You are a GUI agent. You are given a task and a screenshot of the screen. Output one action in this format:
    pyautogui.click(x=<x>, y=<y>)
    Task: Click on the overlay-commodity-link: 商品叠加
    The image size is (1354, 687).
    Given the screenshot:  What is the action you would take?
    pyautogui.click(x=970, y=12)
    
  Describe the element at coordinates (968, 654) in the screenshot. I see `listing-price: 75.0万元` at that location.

◇ ◇ ◇

### Work to be completed
Rewrite all of the records, replacing "GUI agent" with "desktop assistant" and leaving every other word unchanged.

### Task response
You are a desktop assistant. You are given a task and a screenshot of the screen. Output one action in this format:
    pyautogui.click(x=<x>, y=<y>)
    Task: Click on the overlay-commodity-link: 商品叠加
    The image size is (1354, 687).
    Given the screenshot:  What is the action you would take?
    pyautogui.click(x=970, y=12)
    
  Describe the element at coordinates (968, 654) in the screenshot. I see `listing-price: 75.0万元` at that location.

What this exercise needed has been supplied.